When climate models execute on 100 million cores, and generate exabytes of data, how will we work with this data? How will we account for the diverse numerical schemes used to produce it? How will the users of our research know that our calculations were valid and that our results can be relied on?
Applications are sought for a fully funded PhD position in automatic code generation applied to calculations on the results of massively parallel climate simulations. The position will start at in autumn 2014
The Candidate
A candidate for this position will have good results in a masters degree in mathematics, computer science, physics or a similar highly numerate discipline. You will have experience in programming, ideally for scientific and/or high performance applications. You will have an interest in applying advanced mathematical and computational techniques to climate science problems of extremely high societal relevance, and you will have a broad interest in the climate science context of your research. Funding for this programme is usually limited to UK and EU students.
The Programme
The student will join a well-motivated and highly performing team of students and post-doctoral scientists spanning the departments of mathematics and computing at Imperial College. In addition to conducting high level original research on this project, you will participate in the Science and Solutions for a Changing Planet Doctoral Training Programme of the Grantham Institute for Climate Change at Imperial. This will provide key multidisciplinary insights into the climate system and the role your research and expertise can play. This programme will also develop transferable skills in communicating science in writing and orally, working with data and statistics and working independently on large projects.

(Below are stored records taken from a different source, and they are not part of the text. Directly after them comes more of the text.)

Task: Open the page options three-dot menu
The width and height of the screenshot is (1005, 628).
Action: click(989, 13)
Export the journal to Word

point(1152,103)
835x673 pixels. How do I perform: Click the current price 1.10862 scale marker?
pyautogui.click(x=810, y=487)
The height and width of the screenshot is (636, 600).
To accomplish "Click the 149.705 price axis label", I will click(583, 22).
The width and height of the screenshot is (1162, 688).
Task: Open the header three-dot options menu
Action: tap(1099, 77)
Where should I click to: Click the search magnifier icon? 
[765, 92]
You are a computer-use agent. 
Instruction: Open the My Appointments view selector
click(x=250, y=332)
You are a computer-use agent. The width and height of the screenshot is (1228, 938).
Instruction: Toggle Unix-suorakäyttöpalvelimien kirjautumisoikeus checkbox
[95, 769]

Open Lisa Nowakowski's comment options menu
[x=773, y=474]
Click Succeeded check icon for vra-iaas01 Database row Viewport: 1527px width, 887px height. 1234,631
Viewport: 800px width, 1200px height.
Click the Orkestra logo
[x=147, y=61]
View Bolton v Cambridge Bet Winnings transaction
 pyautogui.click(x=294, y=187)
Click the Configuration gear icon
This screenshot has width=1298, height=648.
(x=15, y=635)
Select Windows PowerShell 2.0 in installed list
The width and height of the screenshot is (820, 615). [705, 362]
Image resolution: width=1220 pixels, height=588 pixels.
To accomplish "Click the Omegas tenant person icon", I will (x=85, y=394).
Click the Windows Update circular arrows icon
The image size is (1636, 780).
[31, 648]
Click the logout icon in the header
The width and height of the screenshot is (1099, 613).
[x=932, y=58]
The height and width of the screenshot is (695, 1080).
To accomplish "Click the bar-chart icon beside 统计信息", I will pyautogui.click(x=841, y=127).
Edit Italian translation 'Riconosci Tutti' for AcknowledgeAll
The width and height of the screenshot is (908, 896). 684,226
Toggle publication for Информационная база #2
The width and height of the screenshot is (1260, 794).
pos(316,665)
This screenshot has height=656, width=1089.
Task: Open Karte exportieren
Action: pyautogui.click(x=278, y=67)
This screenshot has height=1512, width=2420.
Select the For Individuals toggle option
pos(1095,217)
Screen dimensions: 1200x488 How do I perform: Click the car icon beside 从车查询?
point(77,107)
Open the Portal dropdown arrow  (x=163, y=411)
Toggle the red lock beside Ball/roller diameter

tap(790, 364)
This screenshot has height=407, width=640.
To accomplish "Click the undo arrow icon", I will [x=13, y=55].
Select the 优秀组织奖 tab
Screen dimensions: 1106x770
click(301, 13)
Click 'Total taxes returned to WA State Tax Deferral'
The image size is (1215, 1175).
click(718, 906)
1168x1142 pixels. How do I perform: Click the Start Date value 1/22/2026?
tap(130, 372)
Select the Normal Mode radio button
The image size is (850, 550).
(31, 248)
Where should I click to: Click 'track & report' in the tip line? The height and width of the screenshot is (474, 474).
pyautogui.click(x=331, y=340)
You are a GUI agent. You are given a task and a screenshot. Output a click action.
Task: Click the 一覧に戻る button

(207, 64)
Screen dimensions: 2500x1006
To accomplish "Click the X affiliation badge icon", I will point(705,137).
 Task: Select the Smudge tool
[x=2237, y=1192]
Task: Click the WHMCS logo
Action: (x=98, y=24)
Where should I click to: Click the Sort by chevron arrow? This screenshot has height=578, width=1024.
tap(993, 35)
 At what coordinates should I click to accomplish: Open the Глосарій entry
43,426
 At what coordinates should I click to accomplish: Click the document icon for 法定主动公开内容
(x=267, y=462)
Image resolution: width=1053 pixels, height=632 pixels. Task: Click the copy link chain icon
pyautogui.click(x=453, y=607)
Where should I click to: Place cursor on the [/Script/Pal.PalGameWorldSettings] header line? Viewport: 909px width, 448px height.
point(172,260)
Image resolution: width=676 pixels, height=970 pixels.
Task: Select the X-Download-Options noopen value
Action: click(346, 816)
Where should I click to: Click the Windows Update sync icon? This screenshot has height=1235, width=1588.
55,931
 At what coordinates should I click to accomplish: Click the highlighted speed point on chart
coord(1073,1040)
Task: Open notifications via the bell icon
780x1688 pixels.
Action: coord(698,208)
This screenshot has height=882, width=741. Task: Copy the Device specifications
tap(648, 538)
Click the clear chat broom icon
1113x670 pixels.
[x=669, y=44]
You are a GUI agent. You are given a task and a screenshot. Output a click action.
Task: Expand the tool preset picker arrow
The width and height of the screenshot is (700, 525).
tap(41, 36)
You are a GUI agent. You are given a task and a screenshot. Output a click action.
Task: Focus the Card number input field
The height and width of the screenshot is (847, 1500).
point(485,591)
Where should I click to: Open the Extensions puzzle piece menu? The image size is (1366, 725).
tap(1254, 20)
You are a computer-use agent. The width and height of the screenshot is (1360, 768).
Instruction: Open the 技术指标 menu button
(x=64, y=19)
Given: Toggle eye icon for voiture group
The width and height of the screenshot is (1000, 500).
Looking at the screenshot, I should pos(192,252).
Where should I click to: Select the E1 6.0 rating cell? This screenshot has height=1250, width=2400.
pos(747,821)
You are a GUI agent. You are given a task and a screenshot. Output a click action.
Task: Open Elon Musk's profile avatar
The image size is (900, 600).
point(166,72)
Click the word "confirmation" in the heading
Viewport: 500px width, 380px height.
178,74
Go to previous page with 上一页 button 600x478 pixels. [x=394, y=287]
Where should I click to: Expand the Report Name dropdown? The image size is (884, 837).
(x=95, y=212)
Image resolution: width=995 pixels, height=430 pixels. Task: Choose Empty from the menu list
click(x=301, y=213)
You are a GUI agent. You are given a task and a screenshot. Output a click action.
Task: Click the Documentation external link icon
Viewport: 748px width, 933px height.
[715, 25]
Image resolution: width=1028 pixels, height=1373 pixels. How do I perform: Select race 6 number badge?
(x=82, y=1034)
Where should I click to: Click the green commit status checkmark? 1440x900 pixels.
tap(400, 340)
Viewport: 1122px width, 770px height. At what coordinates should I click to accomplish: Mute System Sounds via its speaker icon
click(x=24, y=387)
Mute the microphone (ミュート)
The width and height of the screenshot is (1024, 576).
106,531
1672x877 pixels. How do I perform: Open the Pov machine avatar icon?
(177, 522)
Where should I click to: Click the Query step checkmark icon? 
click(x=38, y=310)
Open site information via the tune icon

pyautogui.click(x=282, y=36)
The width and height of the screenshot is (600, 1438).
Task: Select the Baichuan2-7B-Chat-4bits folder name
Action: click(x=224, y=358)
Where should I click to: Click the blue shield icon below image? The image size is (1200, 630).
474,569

Depending on your background and preference, you will be based in either the Department of Mathematics or the Department of Computing at Imperial and will benefit from the full facilities of a leading research institution.
Benefits and opportunities
You will receive a tax-free stipend of £15 700 per year for at least 3 years, funding to present your work at international conferences and access to high performance supercomputing facilities to conduct your research.
Contact
For more information about applying for this position, please contact the primary supervisor Dr David Ham (David.Ham@imperial.ac.uk). The deadline for applications is 20 January!
Project Description
Conducting new analyses of climate simulations is a core mechanism for developing understanding of the climate system. As computers become larger and the models behind these simulations become ever more sophisticated, the ability of scientists to work effectively with the data is frustrated. The last international Climate Model Intercomparison Project (CMIP5) was estimated to produce 3 petabytes of data (1000 state-of-the art hard drives) and future simulation sets will be far larger. Key countries including the UK, the US and Germany are currently rebuilding their climate model software on the basis of more sophisticated numerics. This will produce more accurate simulations, but also data sets which are more complex to process correctly.
A climate statistic is a mathematical statement, which a climate scientist can typically express in a few lines of mathematics. Conversely, the current approach to the evaluation of this statement is for a scientist to spend weeks or months developing a bespoke script and tuning it to the separate data structure of each climate model to which it is to be applied. This is labour-intensive and requires reworking for each new statistic and each new model. Most critically, there is no effective mechanism for users of the results to verify that the statistic is correctly evaluated. Furthermore, this approach typically requires the data to be downloaded by each research group, an increasingly infeasible task.
The missing link in this process is the ability to take the mathematical statement of the statistic and automatically and efficiently evaluate it correctly in the light of the discrete data representation of each model. The student on this project will make a major contribution to the solution of this problem by producing a system which generates climate data query software from the high-level mathematical specification of the diagnostic to be calculated. They will leverage the existing Firedrake project to automatically generate mathematically correct parallel implementations from mathematical statements in the UFL language. The student will create a semantic description of currently employed model data formats and employ this to create an expressive, verifiable language for climate query. The resulting system will be:
Efficient: rather than spending months on coding, climate scientists will be able to move directly from formulating the question to studying the outputs.
Model portable: the same mathematical statement can be run on different models. This is essential for reliable and trustable intercomparisons.
Verifiably correct: the statistics will be correctly calculated from the underlying numerics, this will be testable through extensive test suites, and the scientist will be able to publish the actual mathematical code in their papers, so the provenance of their results is established and testable.
Cloud-ready: statistics can be calculated and processed where the data is archived, without downloading huge data sets.
If individual scientists are to continue to do innovative work with climate model data on which the users of climate science can rely, solving the problems this project addresses is essential.